> **JOB**
Copy the items below word for word, starting at the line that contains "Devin logo icon" and ending at the line that contains "I will pos(196,104).", with both of those lines included.

> **DATA FOR PROCESSING**
************
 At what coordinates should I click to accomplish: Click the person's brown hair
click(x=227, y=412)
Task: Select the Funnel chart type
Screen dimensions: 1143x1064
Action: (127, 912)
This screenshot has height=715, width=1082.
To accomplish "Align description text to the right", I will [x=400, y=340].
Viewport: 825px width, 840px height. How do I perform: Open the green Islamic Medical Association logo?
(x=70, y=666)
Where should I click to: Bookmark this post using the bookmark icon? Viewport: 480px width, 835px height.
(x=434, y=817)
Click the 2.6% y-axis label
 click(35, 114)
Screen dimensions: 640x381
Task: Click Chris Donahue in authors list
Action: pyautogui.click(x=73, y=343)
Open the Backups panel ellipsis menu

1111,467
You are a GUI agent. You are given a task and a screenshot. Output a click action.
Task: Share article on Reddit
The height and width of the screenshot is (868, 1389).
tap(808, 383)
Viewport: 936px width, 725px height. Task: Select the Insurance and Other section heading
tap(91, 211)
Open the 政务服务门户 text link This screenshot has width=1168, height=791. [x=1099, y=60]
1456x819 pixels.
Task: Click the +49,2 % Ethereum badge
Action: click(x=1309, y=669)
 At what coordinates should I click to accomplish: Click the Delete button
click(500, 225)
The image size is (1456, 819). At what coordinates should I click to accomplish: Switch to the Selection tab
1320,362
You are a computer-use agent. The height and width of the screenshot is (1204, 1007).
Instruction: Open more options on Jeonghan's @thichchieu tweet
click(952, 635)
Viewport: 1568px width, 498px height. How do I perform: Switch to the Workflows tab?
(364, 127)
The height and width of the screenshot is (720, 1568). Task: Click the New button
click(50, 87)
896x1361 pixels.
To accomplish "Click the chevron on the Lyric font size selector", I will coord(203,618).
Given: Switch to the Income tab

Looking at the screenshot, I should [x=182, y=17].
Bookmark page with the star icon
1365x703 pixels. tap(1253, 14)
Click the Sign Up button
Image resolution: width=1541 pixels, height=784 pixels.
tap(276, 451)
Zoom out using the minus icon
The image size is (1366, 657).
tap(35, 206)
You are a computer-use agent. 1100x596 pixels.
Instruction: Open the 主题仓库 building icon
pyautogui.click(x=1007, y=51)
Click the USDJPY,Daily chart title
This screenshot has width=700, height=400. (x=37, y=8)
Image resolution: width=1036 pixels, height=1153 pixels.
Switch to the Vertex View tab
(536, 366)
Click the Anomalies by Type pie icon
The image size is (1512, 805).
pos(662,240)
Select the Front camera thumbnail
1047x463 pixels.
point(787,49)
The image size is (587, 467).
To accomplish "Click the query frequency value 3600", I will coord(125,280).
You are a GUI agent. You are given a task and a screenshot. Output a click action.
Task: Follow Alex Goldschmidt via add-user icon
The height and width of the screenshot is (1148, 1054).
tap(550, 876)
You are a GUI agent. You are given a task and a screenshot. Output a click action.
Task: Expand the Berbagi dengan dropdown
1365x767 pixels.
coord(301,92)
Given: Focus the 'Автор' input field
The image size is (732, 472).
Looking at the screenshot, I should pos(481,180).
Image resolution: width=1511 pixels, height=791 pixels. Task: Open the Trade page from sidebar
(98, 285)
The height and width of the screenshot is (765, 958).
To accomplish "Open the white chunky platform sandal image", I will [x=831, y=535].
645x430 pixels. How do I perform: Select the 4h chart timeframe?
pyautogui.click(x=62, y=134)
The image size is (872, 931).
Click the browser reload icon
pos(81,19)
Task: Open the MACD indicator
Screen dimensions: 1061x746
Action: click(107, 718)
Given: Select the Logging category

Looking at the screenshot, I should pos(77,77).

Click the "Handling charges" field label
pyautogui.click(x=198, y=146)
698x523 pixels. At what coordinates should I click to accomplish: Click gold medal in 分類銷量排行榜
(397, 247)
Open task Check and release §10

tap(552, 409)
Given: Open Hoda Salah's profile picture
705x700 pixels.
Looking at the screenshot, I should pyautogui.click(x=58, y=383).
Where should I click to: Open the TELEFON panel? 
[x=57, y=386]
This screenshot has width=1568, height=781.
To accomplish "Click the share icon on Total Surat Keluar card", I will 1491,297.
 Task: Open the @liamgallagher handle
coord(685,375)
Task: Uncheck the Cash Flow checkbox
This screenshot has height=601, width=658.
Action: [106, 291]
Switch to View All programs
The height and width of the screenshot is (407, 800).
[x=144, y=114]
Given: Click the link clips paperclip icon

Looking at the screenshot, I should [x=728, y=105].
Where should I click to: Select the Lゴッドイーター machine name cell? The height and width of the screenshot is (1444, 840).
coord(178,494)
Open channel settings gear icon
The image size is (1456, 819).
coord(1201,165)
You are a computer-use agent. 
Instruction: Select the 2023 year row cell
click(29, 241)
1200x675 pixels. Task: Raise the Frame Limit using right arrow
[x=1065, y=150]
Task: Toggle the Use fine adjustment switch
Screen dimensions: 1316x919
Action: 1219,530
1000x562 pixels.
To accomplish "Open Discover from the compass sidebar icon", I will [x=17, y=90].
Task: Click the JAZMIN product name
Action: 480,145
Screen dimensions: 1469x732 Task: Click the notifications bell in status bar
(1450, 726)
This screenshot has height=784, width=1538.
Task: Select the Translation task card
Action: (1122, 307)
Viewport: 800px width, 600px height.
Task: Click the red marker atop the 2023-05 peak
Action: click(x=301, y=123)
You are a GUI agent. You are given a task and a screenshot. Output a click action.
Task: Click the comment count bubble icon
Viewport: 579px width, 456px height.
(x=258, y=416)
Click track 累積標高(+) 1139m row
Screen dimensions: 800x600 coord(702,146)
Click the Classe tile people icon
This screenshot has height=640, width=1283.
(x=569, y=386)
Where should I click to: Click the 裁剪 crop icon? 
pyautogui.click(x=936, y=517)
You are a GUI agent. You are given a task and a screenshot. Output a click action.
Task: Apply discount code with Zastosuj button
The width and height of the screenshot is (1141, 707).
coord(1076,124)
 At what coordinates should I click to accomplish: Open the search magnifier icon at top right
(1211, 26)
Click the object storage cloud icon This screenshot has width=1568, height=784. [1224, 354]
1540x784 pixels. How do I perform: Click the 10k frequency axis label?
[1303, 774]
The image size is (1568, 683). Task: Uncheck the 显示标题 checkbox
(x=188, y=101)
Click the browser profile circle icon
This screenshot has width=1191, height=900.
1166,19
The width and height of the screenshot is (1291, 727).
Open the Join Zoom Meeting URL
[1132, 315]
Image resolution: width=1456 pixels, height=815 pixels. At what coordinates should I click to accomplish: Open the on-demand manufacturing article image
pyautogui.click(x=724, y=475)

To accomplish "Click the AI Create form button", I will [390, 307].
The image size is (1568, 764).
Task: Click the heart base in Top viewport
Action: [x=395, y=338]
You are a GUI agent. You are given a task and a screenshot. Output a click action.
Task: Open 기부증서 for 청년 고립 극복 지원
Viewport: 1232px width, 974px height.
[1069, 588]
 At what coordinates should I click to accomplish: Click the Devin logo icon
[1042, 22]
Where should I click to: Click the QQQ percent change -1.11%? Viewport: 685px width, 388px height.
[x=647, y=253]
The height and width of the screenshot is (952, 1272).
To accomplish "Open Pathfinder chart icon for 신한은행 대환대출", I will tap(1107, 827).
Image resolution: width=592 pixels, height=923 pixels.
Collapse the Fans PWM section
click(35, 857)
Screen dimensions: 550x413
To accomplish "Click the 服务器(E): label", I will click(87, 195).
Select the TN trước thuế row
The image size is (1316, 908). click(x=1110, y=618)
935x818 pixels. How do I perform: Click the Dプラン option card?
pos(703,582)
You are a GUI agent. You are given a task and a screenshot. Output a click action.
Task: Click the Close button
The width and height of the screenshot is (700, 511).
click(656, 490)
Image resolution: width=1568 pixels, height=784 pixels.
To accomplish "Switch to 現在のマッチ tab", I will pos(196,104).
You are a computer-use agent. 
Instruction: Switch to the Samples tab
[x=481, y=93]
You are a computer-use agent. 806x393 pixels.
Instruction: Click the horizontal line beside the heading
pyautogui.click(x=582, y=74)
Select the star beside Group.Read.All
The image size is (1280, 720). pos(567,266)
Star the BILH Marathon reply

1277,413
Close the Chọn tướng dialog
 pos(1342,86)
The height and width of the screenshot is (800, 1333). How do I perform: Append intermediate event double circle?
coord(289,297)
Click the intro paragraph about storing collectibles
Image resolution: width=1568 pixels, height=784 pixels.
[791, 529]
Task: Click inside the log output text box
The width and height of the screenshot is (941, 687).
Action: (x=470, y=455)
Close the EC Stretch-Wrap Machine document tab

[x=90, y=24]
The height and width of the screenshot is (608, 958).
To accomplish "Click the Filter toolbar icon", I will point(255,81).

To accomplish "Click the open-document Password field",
************
> **WRITTEN REPLY**
 At what coordinates should I click to accomplish: Click the Devin logo icon
[1042, 22]
Where should I click to: Click the QQQ percent change -1.11%? Viewport: 685px width, 388px height.
[x=647, y=253]
The height and width of the screenshot is (952, 1272).
To accomplish "Open Pathfinder chart icon for 신한은행 대환대출", I will tap(1107, 827).
Image resolution: width=592 pixels, height=923 pixels.
Collapse the Fans PWM section
click(35, 857)
Screen dimensions: 550x413
To accomplish "Click the 服务器(E): label", I will click(87, 195).
Select the TN trước thuế row
The image size is (1316, 908). click(x=1110, y=618)
935x818 pixels. How do I perform: Click the Dプラン option card?
pos(703,582)
You are a GUI agent. You are given a task and a screenshot. Output a click action.
Task: Click the Close button
The width and height of the screenshot is (700, 511).
click(656, 490)
Image resolution: width=1568 pixels, height=784 pixels.
To accomplish "Switch to 現在のマッチ tab", I will pos(196,104).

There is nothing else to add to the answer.